### PROBLEM REQUIREMENTS
Proceed with the passage on the telenovela Doce Tentação, continuing it from the point where it stops.

### DOCUMENT PASSAGE
-- BEGIN --

Doce Tentação is a Portuguese telenovela that started airing on TVI on 8 January 2012 and stopped broadcasting on March 9, 2013. This telenovela was authored by Sandra Santos, from Casa da Criação (Creation House), a group of soap opera/series authors of Plural Entertainment. The slogan of this telenovela is "Love that bears fruit, sows envy!". The protagonists are Mariana Monteiro (Esperanca/Ana Clara), Diogo Amaral (Tiago Marques Flor), Pedro Barroso (Miguel Vieira da Silva) and Sofia Ribeiro (Francisa Vieira da Silva).

Synopsis

When Esperança arrives in Ribeira das Flores, one woman, Francisca Vieira da Silva (Sofia Ribeiro), is the first to be opposed to her presence. Rich and unscrupulous, Francisca dominates the town. Nobody talks about it, but almost everyone does what she wants. It is certain that Francisca possesses something that her deceased mother Antónia Santinho Vieira da Silva (Mario João Luís) left her, which allows her to reign over Ribeira das Flores, along with her godfather, the feared Ricardo Sequeira (Marco Delgado). But not even he knows Francisca's trump card, that she has always wanted Tiago. She fell in love with him when she was a teenager, tried to seduce him, but he refused her advances. This hurt her pride as a woman and she has not forgotten it even to this day. Tiago's persistent refusals only make her want him even more. She tries to convince him that his family had nothing to do with the failure of Marques Flor, but Tiago does not believe her and wants nothing to do with her family. Tiago is determined to discover the truth. Against everything and everyone.

-- END --

### RECORDS PROVIDED
-- BEGIN --

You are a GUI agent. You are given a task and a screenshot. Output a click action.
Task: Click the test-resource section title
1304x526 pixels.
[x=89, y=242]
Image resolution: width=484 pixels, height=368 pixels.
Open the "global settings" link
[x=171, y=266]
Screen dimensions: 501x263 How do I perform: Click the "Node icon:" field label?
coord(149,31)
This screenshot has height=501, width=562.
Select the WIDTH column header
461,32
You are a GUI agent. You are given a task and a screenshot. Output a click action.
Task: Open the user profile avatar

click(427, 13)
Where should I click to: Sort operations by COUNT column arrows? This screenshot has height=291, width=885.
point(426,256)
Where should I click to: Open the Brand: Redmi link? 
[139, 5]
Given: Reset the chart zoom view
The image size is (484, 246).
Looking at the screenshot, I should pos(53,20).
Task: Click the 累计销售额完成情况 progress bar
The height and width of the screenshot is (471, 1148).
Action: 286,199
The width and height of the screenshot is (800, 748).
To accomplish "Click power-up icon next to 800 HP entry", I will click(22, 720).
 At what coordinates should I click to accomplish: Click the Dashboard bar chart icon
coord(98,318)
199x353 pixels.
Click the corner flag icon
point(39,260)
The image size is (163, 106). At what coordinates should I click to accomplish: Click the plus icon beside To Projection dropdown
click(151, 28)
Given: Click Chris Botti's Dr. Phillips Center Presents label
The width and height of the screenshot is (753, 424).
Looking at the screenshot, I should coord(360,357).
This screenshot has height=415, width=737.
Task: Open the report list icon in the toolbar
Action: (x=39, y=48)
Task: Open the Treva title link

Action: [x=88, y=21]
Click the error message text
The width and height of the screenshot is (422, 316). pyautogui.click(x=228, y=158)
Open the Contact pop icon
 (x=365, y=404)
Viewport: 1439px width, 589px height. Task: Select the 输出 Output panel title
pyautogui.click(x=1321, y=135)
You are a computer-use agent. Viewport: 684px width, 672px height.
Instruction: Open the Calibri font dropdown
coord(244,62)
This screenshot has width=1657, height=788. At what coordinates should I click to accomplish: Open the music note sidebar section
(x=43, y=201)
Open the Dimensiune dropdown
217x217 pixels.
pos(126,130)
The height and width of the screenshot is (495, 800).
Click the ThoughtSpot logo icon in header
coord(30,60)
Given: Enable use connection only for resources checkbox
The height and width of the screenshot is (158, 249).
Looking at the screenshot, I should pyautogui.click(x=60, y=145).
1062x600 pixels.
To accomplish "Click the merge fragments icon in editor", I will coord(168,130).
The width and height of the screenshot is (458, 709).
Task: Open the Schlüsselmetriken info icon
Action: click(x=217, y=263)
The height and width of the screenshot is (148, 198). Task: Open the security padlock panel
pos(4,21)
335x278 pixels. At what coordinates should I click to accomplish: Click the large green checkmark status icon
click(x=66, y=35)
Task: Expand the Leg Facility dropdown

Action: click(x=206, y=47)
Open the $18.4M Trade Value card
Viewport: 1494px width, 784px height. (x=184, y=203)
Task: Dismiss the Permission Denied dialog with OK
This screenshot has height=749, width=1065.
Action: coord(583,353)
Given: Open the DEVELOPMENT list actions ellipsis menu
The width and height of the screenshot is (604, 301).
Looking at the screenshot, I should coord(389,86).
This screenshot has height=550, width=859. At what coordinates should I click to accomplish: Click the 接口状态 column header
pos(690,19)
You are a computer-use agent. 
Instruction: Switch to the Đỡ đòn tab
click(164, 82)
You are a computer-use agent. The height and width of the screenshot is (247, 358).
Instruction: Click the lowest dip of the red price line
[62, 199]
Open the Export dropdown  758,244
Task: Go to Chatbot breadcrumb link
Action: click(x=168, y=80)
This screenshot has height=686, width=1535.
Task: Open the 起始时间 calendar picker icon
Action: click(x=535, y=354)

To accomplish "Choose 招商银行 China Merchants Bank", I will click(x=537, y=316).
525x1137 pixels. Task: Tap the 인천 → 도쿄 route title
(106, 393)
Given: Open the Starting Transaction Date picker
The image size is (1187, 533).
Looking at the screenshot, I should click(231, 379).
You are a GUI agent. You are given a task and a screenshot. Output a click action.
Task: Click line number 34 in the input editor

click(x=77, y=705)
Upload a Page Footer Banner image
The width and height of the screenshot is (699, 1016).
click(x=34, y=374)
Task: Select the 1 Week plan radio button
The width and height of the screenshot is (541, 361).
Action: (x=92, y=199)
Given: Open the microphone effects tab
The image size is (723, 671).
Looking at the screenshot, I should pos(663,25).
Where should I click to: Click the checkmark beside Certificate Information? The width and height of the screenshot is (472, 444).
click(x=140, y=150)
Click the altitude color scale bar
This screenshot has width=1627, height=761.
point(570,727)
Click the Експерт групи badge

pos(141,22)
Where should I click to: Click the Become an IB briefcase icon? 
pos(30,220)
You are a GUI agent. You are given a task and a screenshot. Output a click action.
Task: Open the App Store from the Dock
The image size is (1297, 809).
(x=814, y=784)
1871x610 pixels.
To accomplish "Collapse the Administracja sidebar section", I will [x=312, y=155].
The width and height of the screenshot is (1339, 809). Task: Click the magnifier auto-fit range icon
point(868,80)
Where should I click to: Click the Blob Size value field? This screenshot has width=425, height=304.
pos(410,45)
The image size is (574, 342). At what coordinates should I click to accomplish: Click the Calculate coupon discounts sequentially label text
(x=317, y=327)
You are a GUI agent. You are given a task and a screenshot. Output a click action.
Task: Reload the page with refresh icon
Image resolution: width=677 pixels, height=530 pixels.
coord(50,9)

-- END --

### REPLY
Francisca realizes that Esperança is a threat long before knowing the feelings that Tiago begins to have for her. When it is apparent that Esperança is about to steal the love of the man that she has always wanted, Francisca loses her head and tries to remove her rival in any way. She is willing to do anything, from abusing the influence she has over the people in town, to carrying out dangerous and Machiavellian schemes. Francisca swears that Tiago is not hers, but he will also never be Esperança's! She has the support of Miguel Vieira da Silva (Pedro Barroso), her adoptive brother, in her struggle.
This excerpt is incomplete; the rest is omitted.